Stocks appear headed for a lower opening Wednesday, threatening to break a seven-day winning streak by the Dow Jones industrial average.

Stronger corporate earnings reports and economic data have helped push the Dow and the broader S&P 500 index to levels last seen in June 2008. Nearly three-quarters of the companies in the S&P 500 have reported profits that beat analysts' estimates.

Coca-Cola and Cisco, two of the 30 large companies that make up the Dow, report quarterly results Wednesday.

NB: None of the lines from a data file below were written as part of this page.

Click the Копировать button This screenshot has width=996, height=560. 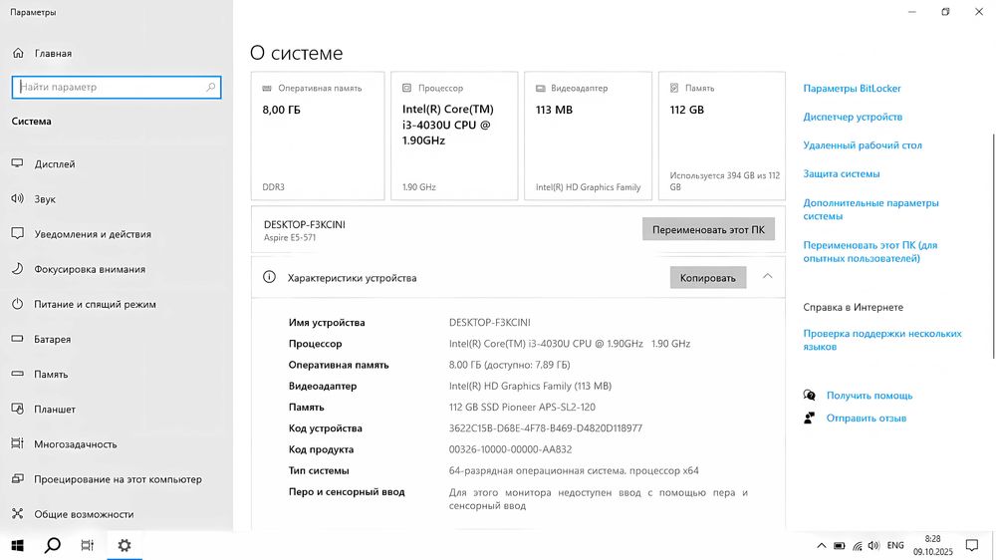coord(707,278)
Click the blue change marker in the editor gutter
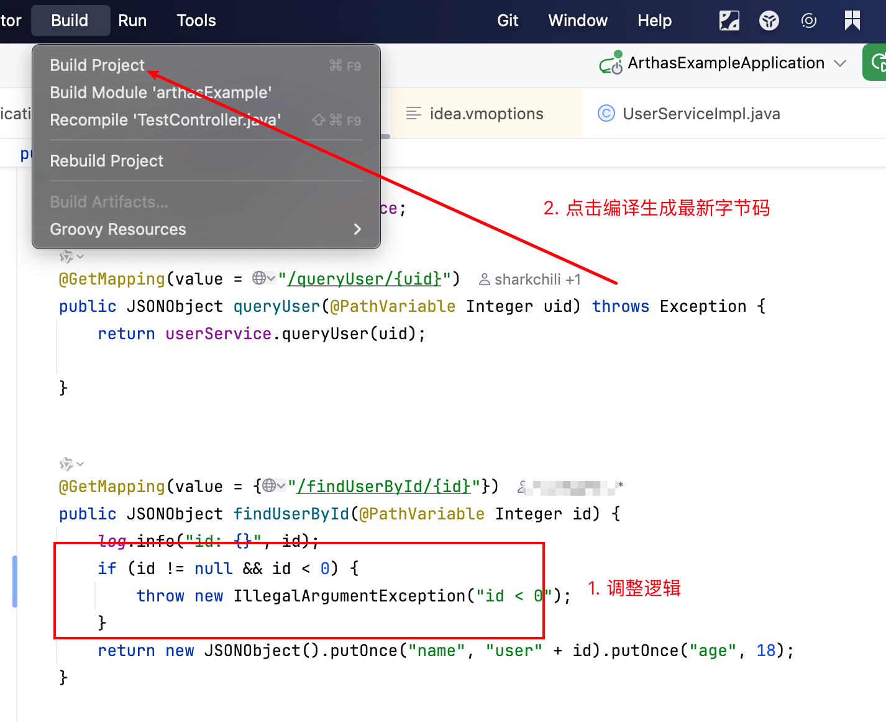The width and height of the screenshot is (886, 722). (x=15, y=582)
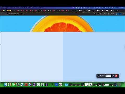Mute microphone in the recording toolbar
Screen dimensions: 125x94
tap(113, 76)
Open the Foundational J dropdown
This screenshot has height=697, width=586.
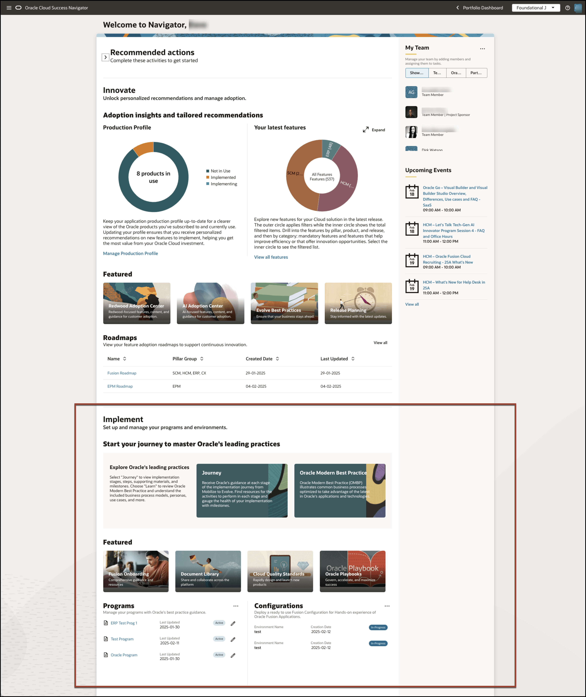(x=536, y=8)
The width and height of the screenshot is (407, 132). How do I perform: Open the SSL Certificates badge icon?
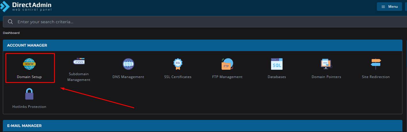point(178,64)
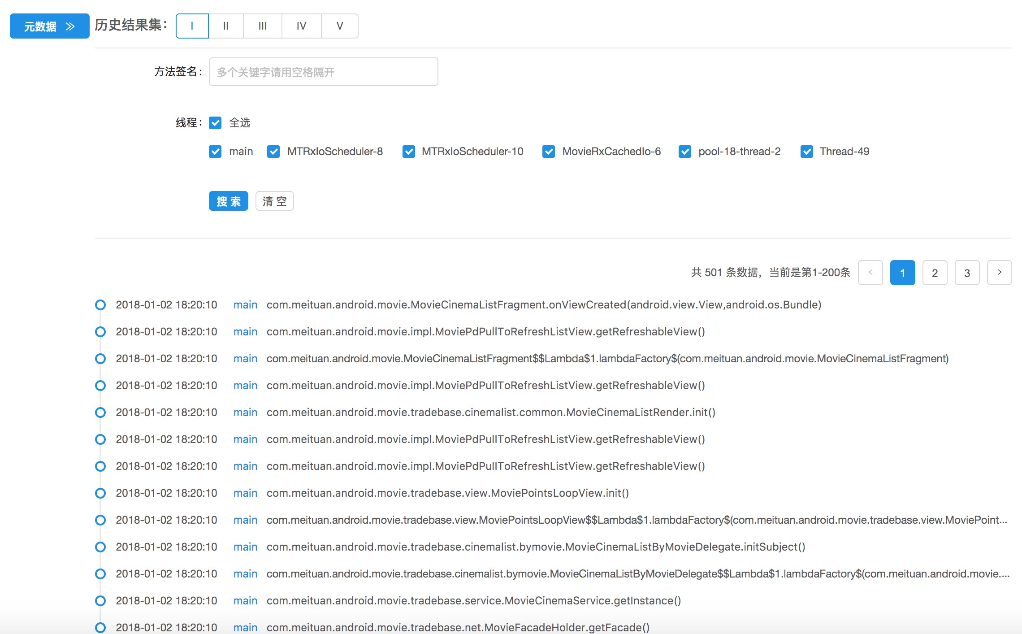Click main thread link on first log row

click(245, 305)
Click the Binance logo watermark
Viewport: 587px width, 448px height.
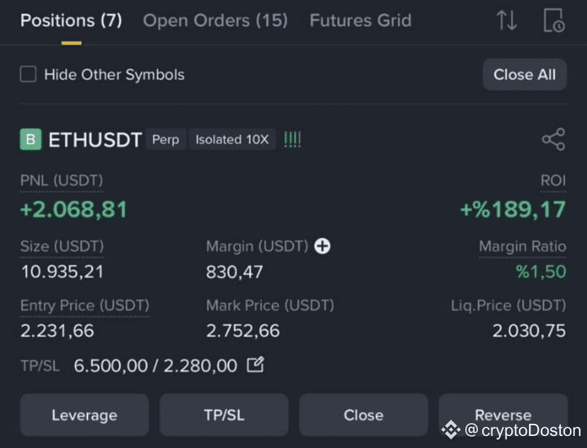(x=451, y=430)
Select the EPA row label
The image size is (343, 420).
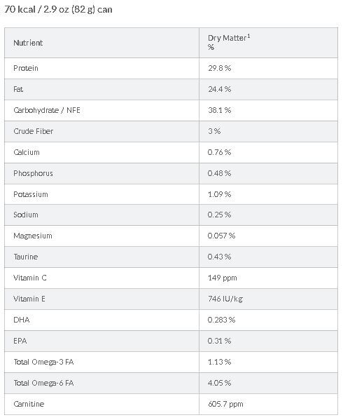pyautogui.click(x=20, y=341)
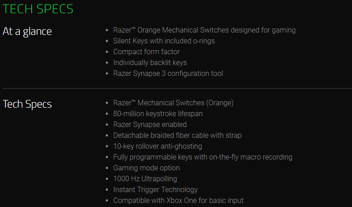Click Silent Keys with included o-rings

pos(164,41)
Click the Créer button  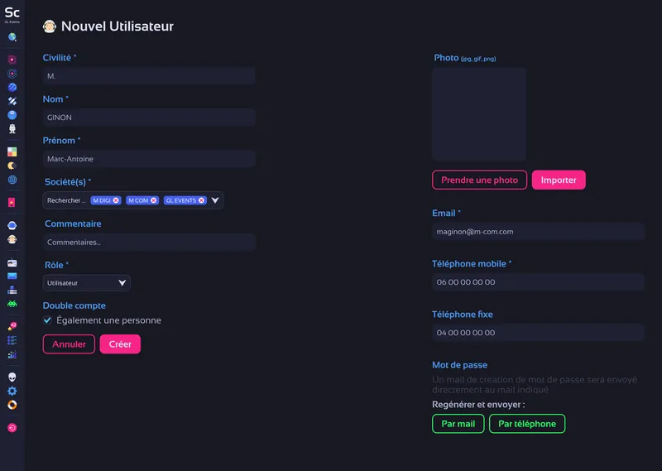120,344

Before the market opened, Coca-Cola said net income more than tripled, helped by the acquisition of a bottler and selling more drinks in North America. Its adjusted earnings matched Wall Street estimates and revenue surpassed them by a small margin. Coca-Cola rose 1.3 percent in pre-market trading.

Cisco is scheduled to release results after the market closes.

No major economic reports are due Wednesday, but Ben Bernanke, the Federal Reserve's chairman, will make his first visit to the House of Representatives since Republicans took control last month. Bernanke will present his economic outlook to the House Budget Committee.

Bernanke is expected to face tough questions from Republican members of the House over the Fed's efforts to boost the economy through buying $600 billion in government debt.

American International Group Inc. said early Wednesday that it expects to take a charge of $4.1 billion to build up reserves against losses for its Chartis property and casualty insurance units. AIG dropped less than 1 percent in pre-market trading.

Ahead of the opening bell, Dow Jones industrial average futures are down 19 points, or 0.1 percent, at 12,177. S&P 500 futures are down 5 points, or 0.4 percent, at 1,316. Nasdaq 100 futures are down 7 points, or 0.3 percent, at 2,355.

After the market closed Tuesday, Walt Disney Co. reported earnings that beat expectations. The gains were largely thanks to higher advertising revenue at its ESPN and ABC television networks. Walt Disney is up 3.6 percent in pre-market trading.